BQU57

BQU57 is a selective inhibitor of RalA/RalB small GTPases, with a binding potency (Kb) of 7.7 μM for RalB-GDP. BQU57 can block its interaction with effector proteins (such as SEC5 and EXO84), inhibiting tumor cell migration, invasion and non-adherent growth. BQU57 downregulates the NF-κB signaling pathway, reduces the expression of IL-6, IL-8 and MMP-13, and inhibits apoptosis by regulating the Bcl-2/Bax balance. BQU57 also protects the extracellular matrix by inhibiting the Ral/NF-κB pathway and can be used for the study of degenerative diseases. BQU57 exhibits significant antitumor activity in triple-negative breast cancer (TNBC) models, inhibiting orthotopic tumor growth and lung metastasis and enhancing paclitaxel chemotherapy sensitivity^[1][2][3]. In Vitro:BQU57 inhibits RalA/RalB activated H2122 and H358 lung cancer cell clones with IC₅₀s of 2.0 μM (H2122) and 1.3 μM (H358), respectively^[1].
BQU57 (5 μM and 10 μM; 24 h) reduces rat nucleus pulposus cell apoptosis and mitochondrial dysfunction and maintains extracellular matrix (ECM) metabolic balance by inhibiting IL-1β-induced nuclear factor κB (NF-κB) signaling pathway^[2].
BQU57 (50 μM; 72 h) significantly reduces triple-negative breast cancer (TNBC) cell viability, inhibited its migration and invasion ability, and reduced non-adherent growth by blocking the RalA/RalB signaling pathway^[3].
BQU57 (100 μM; 72 h) combined with Paclitaxel produced a synergistic toxic effect on TNBC cells and enhanced chemotherapy sensitivity^[3]. In Vivo:BQU57 (1 mg/kg and 5 mg/kg; ip; once a day; 6 weeks) significantly alleviated lumbar instability-induced disc degeneration in rats, reduced nucleus pulposus cell apoptosis and maintained disc structural integrity^[2].
BQU57 (50 mg/kg; ip; 3 times a week; 21 days) significantly inhibited orthotopic tumor growth and lung metastasis in mice with triple-negative breast cancer (TNBC) and prolonged survival^[3].

[Saved data entries]
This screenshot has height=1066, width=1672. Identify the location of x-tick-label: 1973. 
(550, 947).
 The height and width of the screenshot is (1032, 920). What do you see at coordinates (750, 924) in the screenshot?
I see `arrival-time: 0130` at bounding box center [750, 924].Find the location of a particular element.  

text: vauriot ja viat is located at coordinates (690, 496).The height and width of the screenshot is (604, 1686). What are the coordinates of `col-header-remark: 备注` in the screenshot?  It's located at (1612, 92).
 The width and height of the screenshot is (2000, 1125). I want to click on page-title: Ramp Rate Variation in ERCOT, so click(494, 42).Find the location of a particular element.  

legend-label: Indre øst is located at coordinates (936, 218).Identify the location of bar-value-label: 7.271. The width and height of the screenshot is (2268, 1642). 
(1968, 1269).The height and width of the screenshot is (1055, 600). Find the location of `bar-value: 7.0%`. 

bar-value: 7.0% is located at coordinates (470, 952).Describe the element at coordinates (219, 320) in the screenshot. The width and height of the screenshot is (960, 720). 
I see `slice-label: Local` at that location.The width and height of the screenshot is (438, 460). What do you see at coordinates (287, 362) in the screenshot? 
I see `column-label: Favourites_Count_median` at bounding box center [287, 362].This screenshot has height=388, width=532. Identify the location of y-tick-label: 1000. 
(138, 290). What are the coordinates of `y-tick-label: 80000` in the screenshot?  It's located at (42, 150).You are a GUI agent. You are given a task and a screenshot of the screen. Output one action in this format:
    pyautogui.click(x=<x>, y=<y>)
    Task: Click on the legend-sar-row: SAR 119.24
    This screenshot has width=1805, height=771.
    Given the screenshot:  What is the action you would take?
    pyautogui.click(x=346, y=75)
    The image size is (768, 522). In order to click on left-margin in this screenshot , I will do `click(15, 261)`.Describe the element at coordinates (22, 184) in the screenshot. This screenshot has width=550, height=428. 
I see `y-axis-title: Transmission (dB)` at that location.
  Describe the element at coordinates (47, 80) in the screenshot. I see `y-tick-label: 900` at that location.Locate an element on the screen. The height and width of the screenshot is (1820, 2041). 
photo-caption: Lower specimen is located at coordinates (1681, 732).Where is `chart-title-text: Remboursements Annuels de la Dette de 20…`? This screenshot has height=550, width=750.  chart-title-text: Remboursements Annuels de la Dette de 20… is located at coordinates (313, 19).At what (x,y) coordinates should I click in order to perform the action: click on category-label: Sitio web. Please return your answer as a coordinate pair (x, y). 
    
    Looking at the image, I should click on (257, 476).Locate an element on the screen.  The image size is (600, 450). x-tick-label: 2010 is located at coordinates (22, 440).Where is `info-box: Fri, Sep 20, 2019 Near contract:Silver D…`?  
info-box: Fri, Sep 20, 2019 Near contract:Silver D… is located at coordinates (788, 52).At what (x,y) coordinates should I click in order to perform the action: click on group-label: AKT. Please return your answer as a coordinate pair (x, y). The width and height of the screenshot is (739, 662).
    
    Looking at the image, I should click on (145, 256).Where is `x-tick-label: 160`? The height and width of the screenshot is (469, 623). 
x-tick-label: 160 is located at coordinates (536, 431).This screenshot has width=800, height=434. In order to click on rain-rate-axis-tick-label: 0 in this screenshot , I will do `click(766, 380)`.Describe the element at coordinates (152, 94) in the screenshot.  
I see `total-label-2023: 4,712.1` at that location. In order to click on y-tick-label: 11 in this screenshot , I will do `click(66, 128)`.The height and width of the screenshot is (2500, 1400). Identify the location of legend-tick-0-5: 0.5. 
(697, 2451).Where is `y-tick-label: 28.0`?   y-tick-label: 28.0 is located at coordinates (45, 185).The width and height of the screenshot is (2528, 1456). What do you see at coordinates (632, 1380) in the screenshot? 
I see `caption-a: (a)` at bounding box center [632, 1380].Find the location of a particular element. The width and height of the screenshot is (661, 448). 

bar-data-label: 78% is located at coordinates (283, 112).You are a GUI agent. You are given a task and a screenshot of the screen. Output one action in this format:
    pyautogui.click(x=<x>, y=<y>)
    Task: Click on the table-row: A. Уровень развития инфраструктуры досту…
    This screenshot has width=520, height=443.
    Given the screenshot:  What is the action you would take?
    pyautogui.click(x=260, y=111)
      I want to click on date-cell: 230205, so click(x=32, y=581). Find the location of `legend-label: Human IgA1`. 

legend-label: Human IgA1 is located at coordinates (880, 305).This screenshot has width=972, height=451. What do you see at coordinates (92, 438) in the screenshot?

Task to carry out
Revise the stretch of the BQU57 text from "BQU57 (100 μM;" through "and prolonged survival^[3].", changing "prolonged survival" to "extended survival".

Answer for the task
BQU57 (100 μM; 72 h) combined with Paclitaxel produced a synergistic toxic effect on TNBC cells and enhanced chemotherapy sensitivity^[3]. In Vivo:BQU57 (1 mg/kg and 5 mg/kg; ip; once a day; 6 weeks) significantly alleviated lumbar instability-induced disc degeneration in rats, reduced nucleus pulposus cell apoptosis and maintained disc structural integrity^[2].
BQU57 (50 mg/kg; ip; 3 times a week; 21 days) significantly inhibited orthotopic tumor growth and lung metastasis in mice with triple-negative breast cancer (TNBC) and extended survival^[3].